§ The request
Can you lay out all of the rows below as a JSON list of strings, with one string per line and blank lines left out?

§ Records shown
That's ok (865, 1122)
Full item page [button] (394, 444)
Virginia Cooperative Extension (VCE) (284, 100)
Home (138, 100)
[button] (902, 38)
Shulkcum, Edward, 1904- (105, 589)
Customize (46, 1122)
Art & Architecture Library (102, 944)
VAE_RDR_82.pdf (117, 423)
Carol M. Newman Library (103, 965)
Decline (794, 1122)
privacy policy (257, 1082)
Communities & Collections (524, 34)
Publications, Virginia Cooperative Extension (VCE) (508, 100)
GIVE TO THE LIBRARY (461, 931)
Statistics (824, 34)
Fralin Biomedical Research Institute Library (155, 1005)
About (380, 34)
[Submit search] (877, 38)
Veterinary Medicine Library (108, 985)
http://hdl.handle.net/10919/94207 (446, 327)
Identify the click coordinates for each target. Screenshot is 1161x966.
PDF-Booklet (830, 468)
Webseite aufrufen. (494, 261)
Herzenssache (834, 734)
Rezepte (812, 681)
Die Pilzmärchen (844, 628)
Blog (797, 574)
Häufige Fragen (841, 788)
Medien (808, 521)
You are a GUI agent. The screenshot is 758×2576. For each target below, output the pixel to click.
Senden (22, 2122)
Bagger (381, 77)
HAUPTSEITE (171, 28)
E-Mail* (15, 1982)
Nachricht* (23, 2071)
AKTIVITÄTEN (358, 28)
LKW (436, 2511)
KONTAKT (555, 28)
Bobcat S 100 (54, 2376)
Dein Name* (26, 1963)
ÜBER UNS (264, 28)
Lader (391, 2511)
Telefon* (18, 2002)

§ The answer
[
  "That's ok (865, 1122)",
  "Full item page [button] (394, 444)",
  "Virginia Cooperative Extension (VCE) (284, 100)",
  "Home (138, 100)",
  "[button] (902, 38)",
  "Shulkcum, Edward, 1904- (105, 589)",
  "Customize (46, 1122)",
  "Art & Architecture Library (102, 944)",
  "VAE_RDR_82.pdf (117, 423)",
  "Carol M. Newman Library (103, 965)",
  "Decline (794, 1122)",
  "privacy policy (257, 1082)",
  "Communities & Collections (524, 34)",
  "Publications, Virginia Cooperative Extension (VCE) (508, 100)",
  "GIVE TO THE LIBRARY (461, 931)",
  "Statistics (824, 34)",
  "Fralin Biomedical Research Institute Library (155, 1005)",
  "About (380, 34)",
  "[Submit search] (877, 38)",
  "Veterinary Medicine Library (108, 985)",
  "http://hdl.handle.net/10919/94207 (446, 327)",
  "Identify the click coordinates for each target. Screenshot is 1161x966.",
  "PDF-Booklet (830, 468)",
  "Webseite aufrufen. (494, 261)",
  "Herzenssache (834, 734)",
  "Rezepte (812, 681)",
  "Die Pilzmärchen (844, 628)",
  "Blog (797, 574)",
  "Häufige Fragen (841, 788)",
  "Medien (808, 521)",
  "You are a GUI agent. The screenshot is 758×2576. For each target below, output the pixel to click.",
  "Senden (22, 2122)",
  "Bagger (381, 77)",
  "HAUPTSEITE (171, 28)",
  "E-Mail* (15, 1982)",
  "Nachricht* (23, 2071)",
  "AKTIVITÄTEN (358, 28)",
  "LKW (436, 2511)",
  "KONTAKT (555, 28)",
  "Bobcat S 100 (54, 2376)",
  "Dein Name* (26, 1963)",
  "ÜBER UNS (264, 28)",
  "Lader (391, 2511)",
  "Telefon* (18, 2002)"
]